Renewable energy opportunities should be taken lest NZ slip behind.
In 2004, just over 160,000 Germans held jobs in the renewable-energy sector. Six years later, that number had more than doubled to 370,000. The prospect for the same sort of development here is at the heart of a new report, "Green Growth Opportunities for New Zealand", prepared by the University of Auckland Business School and London consultancy Vivid Economics. New Zealand, it concludes, has many advantages and opportunities in an eco-conscious world but these have yet to be fully realised.
As much is obvious. Despite several reports emphasising the benefits of green investment, New Zealanders have seen little in the way of substance. Few green-collar jobs have been created, and there has been no significant improvement in people's living standards.

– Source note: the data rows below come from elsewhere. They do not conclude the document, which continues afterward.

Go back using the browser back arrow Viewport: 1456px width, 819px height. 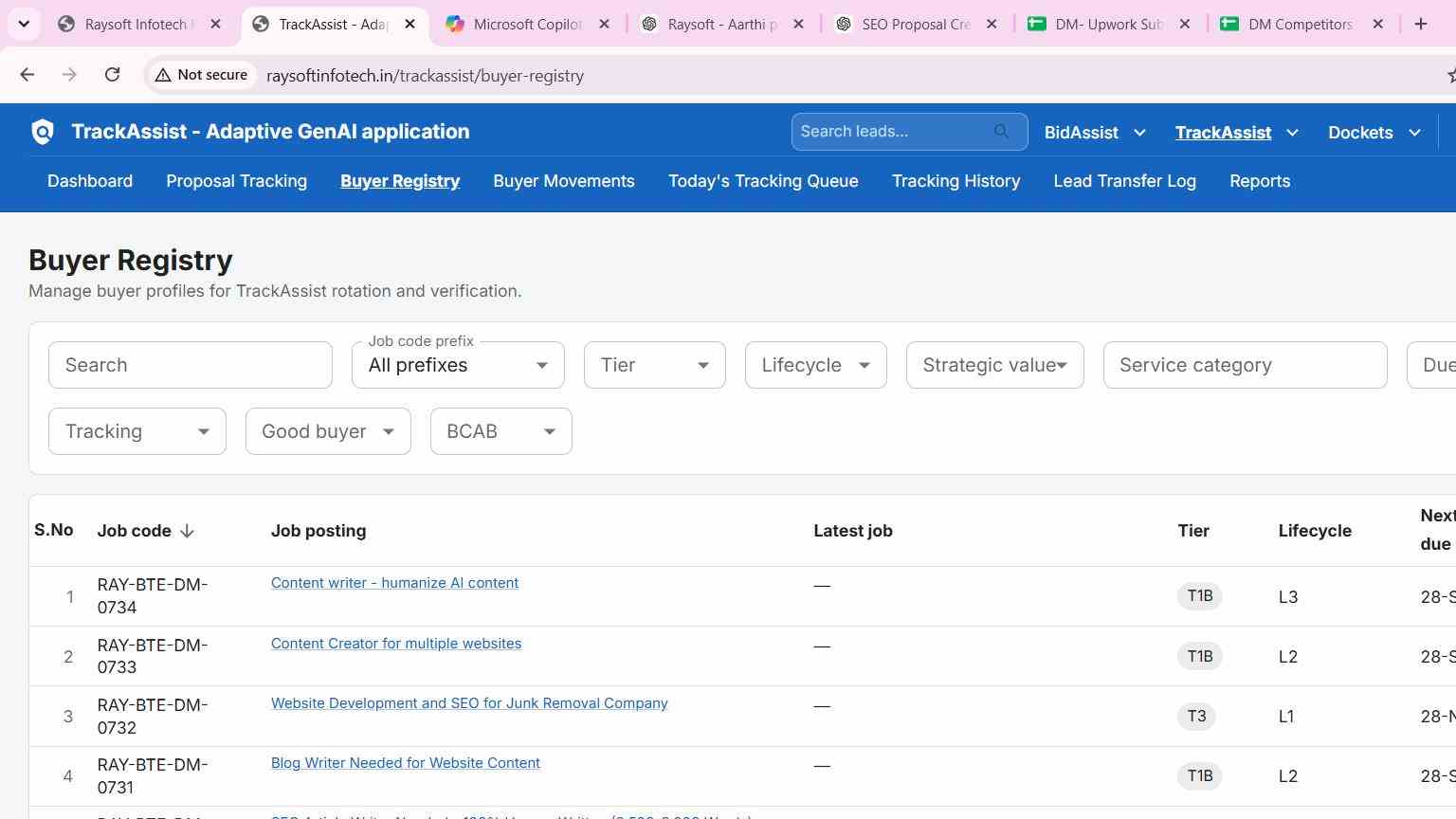coord(27,75)
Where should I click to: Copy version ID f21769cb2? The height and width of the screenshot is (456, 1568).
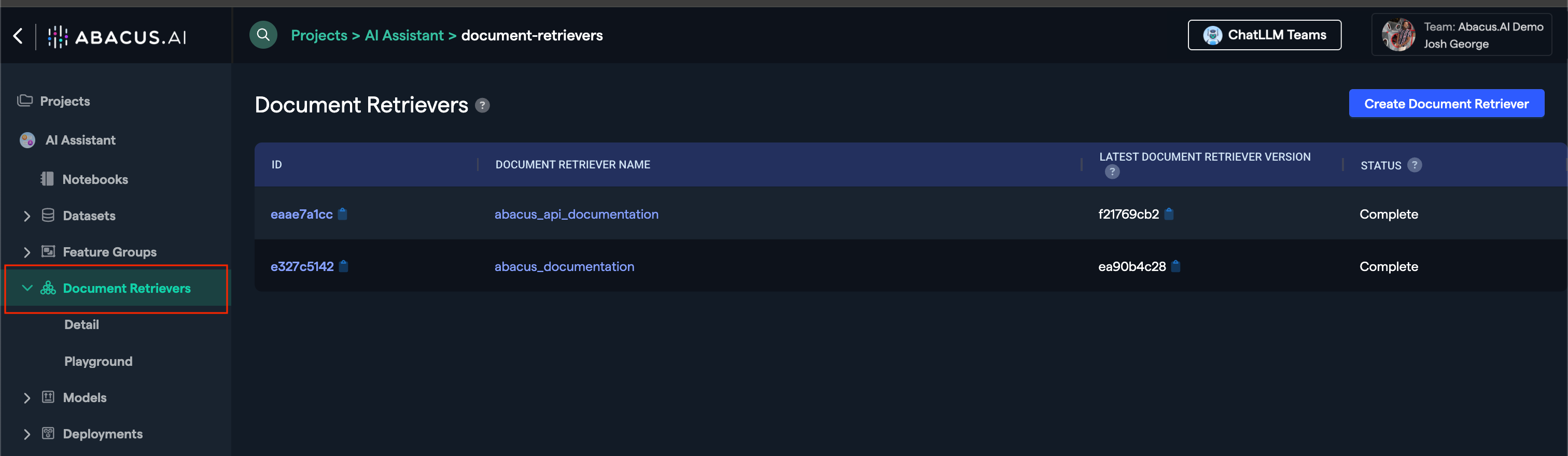tap(1169, 214)
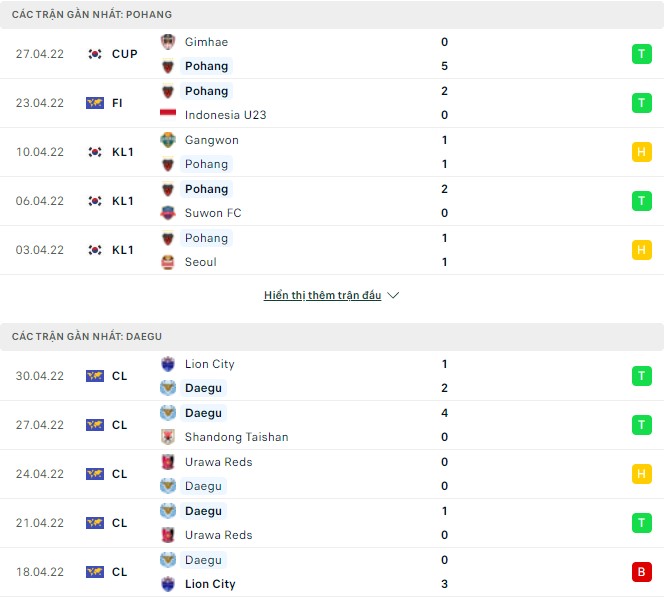Click the Shandong Taishan team crest
670x597 pixels.
[168, 437]
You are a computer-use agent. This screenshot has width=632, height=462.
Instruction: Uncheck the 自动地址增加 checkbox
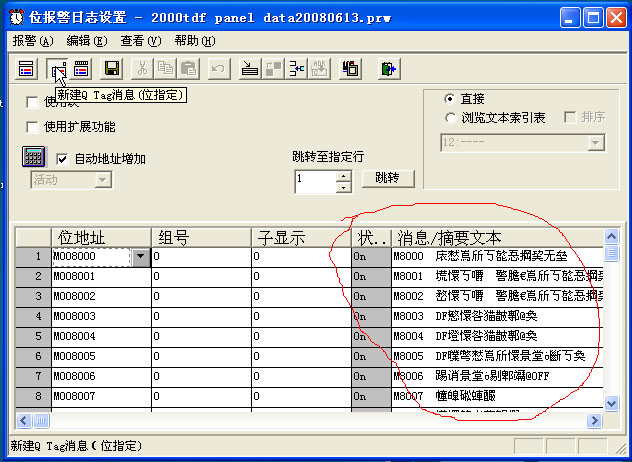click(62, 159)
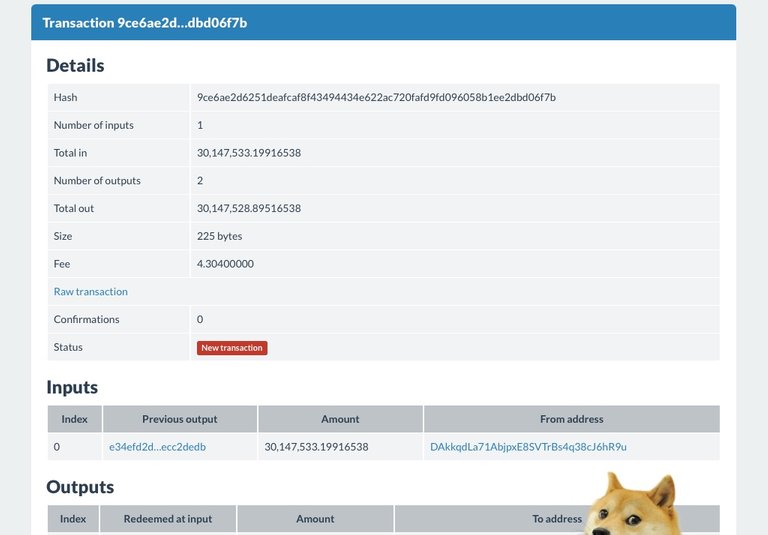
Task: Click the Redeemed at input column header
Action: [x=168, y=518]
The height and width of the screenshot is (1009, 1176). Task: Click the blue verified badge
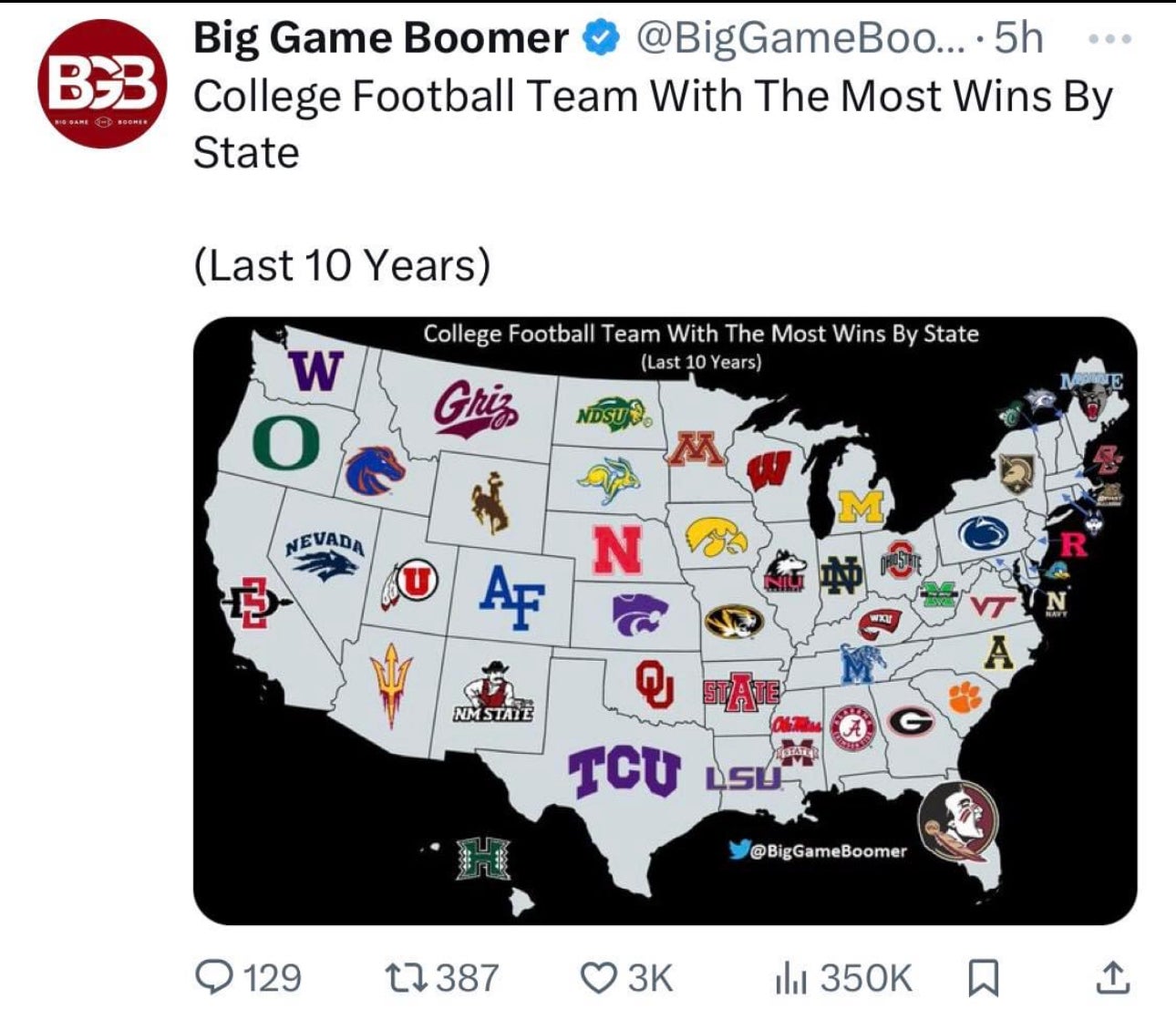[x=600, y=39]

Indeed,little has been achieved in the green growth export opportunities identified by the report, notably sustainable agricultural products and services, geothermal energy, biotechnology, and forestry, including second-generation biofuels. Or in opportunities in the domestic economy, such as improvements in building, transport, energy efficiency and electricity grid technology. That shortcoming is certainly not a consequence of a lack of talk about the significant economic and environmental gains if green growth opportunities were exploited. Pure Advantage has been working on the issue for nearly two years.
A key question, therefore, is why these opportunities are not being pursued more vigorously. Pure Advantage has identified three main barriers: a lack of industry co-ordination or a need for previously associated industries to work together, an absence of cohesive long-term growth policy from the Government, and the lack of detailed business case analysis to clearly define commercial incentives.